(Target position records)
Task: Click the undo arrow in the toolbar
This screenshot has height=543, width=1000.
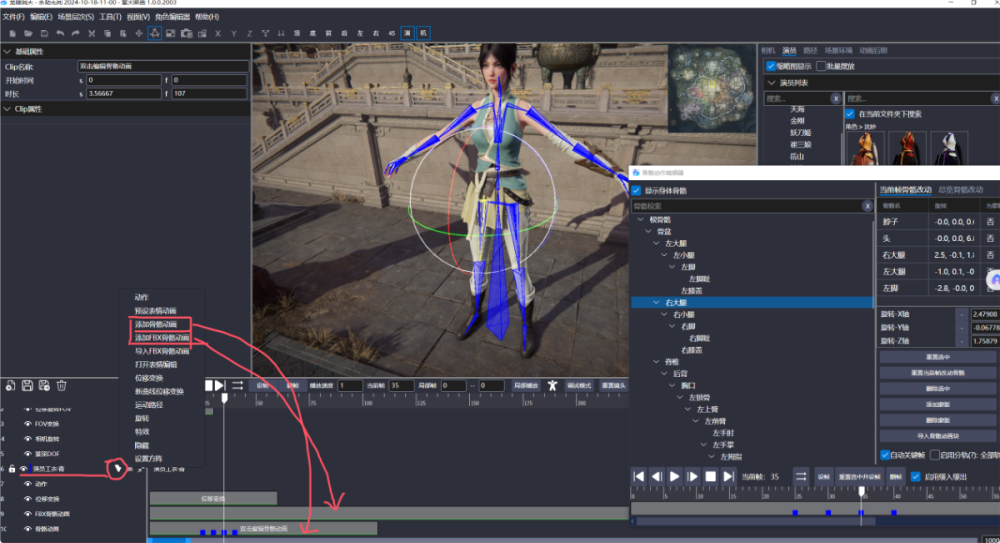Action: click(60, 33)
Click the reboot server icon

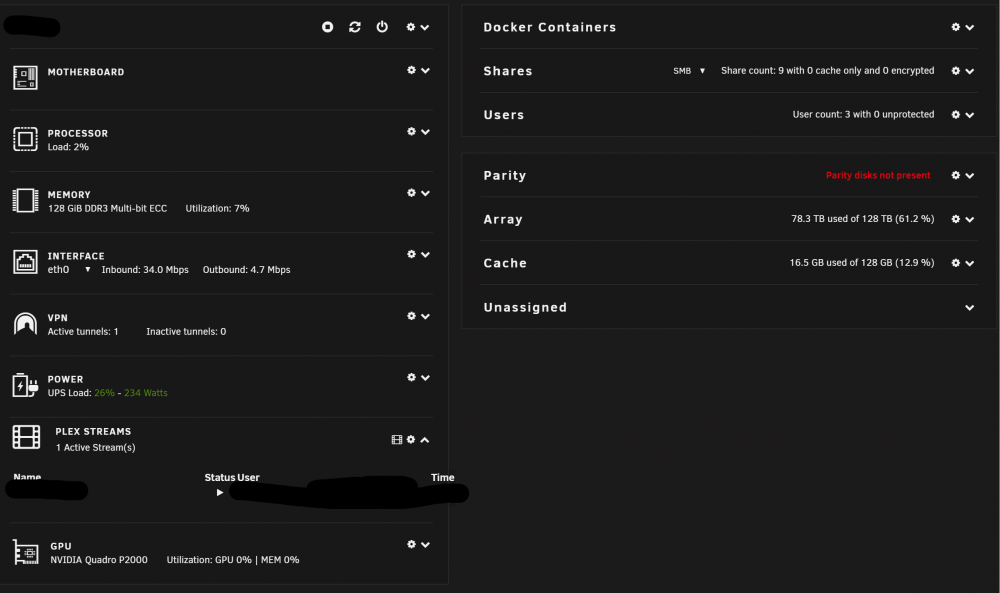point(355,27)
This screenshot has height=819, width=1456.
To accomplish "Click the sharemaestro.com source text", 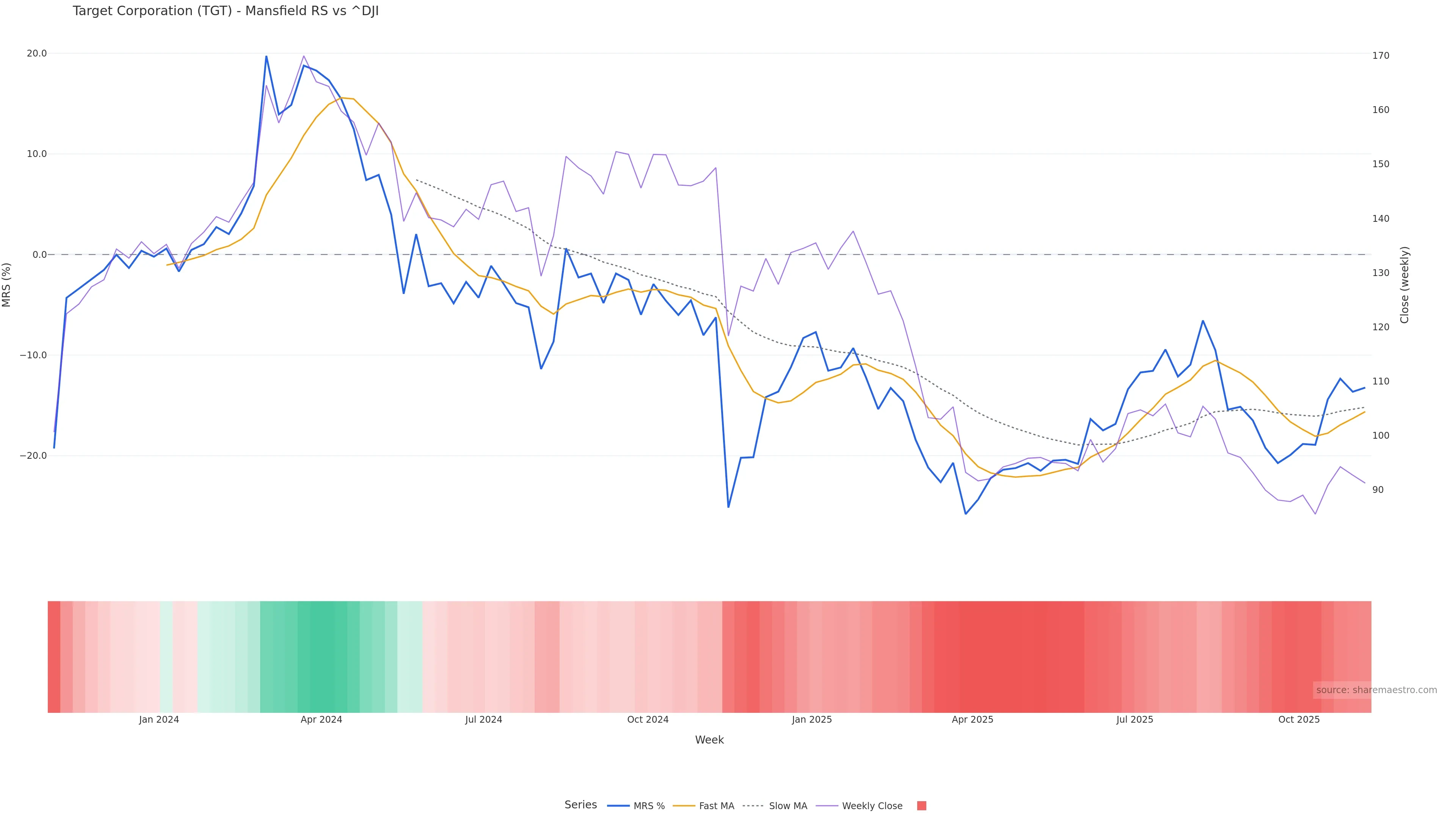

(WHAT YOU NEED TO DO)
Count the lines of the data above that contain the word "height", and give only the number.

(THE COMPLETED TASK)
2